Jusqu’à une date récente, l’efficacité réelle de la dissuasion nucléaire s’arrêtait là. Une autre question est celle de la visibilité des moyens de transport des armes nucléaires. Donc de la vulnérabilité de l’arsenal nucléaire. En 1996, la France a retiré les missiles sol-sol du plateau d’Albion. Trop visibles. Nous avons gardé une force nucléaire qu’on transporte par avion et une autre sous la mer. La force aérienne est évidemment la plus vulnérable. Pour les sous-marins, tout repose sur leur indétectabilité. S’ils ne le sont plus, tout ce que nous avons en mer ne sert plus à rien.
Or, nous avons désormais des raisons d’avoir de forts doutes sur le caractère non détectable des sous marins français. Nous avons appris que les câbles sous-marins étaient des détecteurs et nous nous demandons si depuis l’espace il n’est pas possible de voir également. Il y a donc une question très sérieuse sur l’efficacité de la dissuasion nucléaire comme système de défense. Voilà pourquoi je propose que la France prenne l’initiative pour réouvrir les discussions internationales sur le désarmement nucléaire multilatéral. Nous pouvons le faire en rejoignant par exemple le Traité International d’Interdiction des Armes Nucléaires (TIAN) en tant que membre observateur. Bien sûr, il ne s’agit pas de proposer notre désarmement unilatéral. Mais les puissances nucléaires doivent s’interroger : à quoi bon conserver la capacité de nous auto-détruire plusieurs fois si ces armes ne fonctionnent plus ni comme méthode de dissuasion, ni comme engins d’attaque efficace ?

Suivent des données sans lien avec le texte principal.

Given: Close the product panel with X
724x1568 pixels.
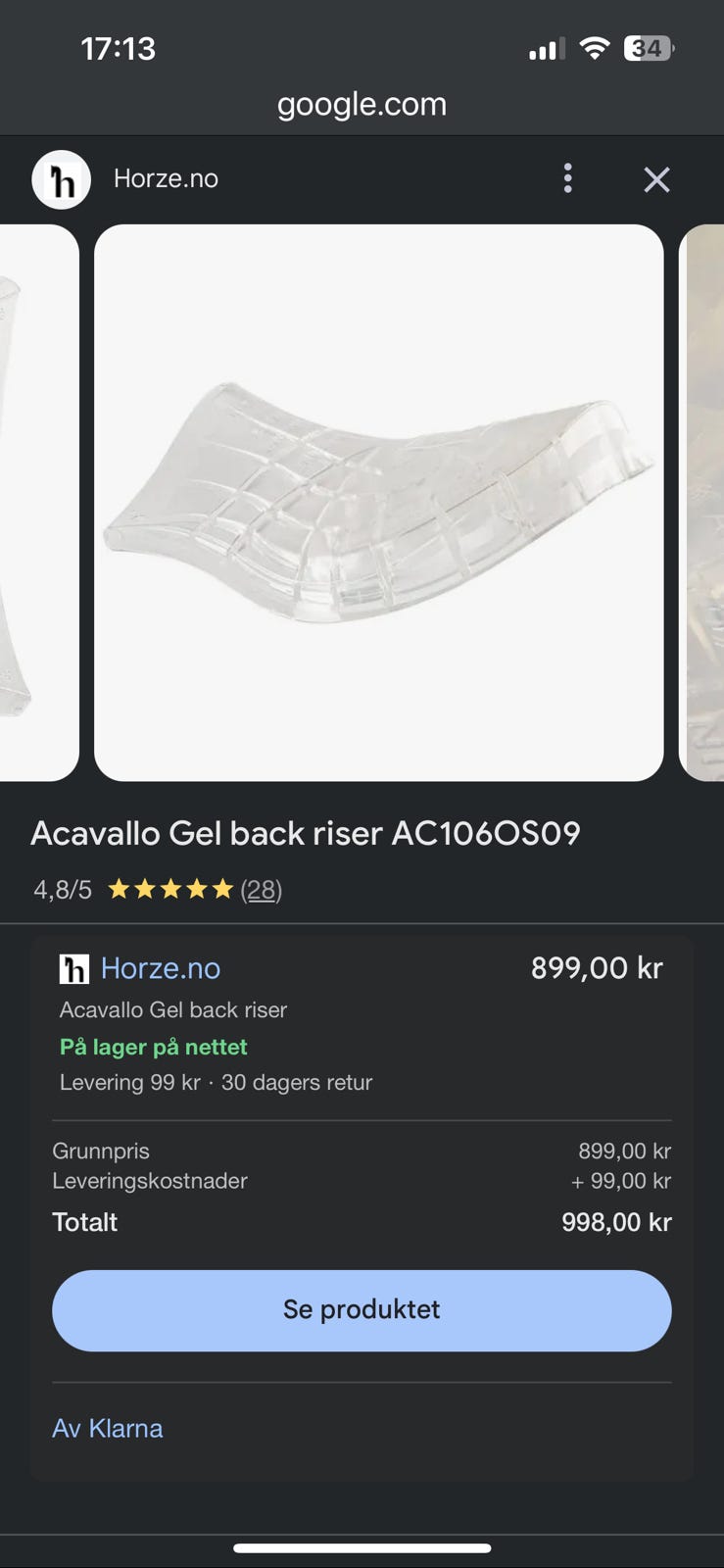Looking at the screenshot, I should [x=656, y=179].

D’autant plus qu’un changement radical dans le domaine spatial s’est produit. L’espace était démilitarisé par un accord signé notamment par la France et les États-Unis. Les Américains ont décidé de le déchirer et de créer un état-major de l’Espace. Macron en a fait autant. Un état-major de l’espace pour l’OTAN a été installé à Toulouse. Puis, on a appris que les Chinois avaient tiré sur un satellite, puis que les Américains et les Russes récemment savaient aussi le faire. Si on est capable de détruire un satellite, cela veut dire qu’on a la capacité de couper toutes les connexions qui dépendent de ce satellite. Une bonne partie des systèmes de détection et de mise en relation de l’armée française sont liés à l’espace ! Et pas seulement de l’armée française d’ailleurs. Et à l’inverse, depuis l’espace on peut tirer sur la terre. La dissuasion se passe aujourd’hui dans l’espace. Il suffirait d’un tir sur la centrale de Nogent et il n’y aurait plus de France. Nous serions totalement désorganisés par le déménagement de 12 millions de personnes. Je ne dis rien ici de ce qui se passerait pour un coup au but dans le couloir chimico nucléaire de la vallée du Rhône. Plus besoin de dissuasion nucléaire si on est capable de la pratiquer dissuasion depuis l’espace. Et autant de raison de démanteler le réseau des centrales françaises qui sont autant de cibles destructrices pour notre pays.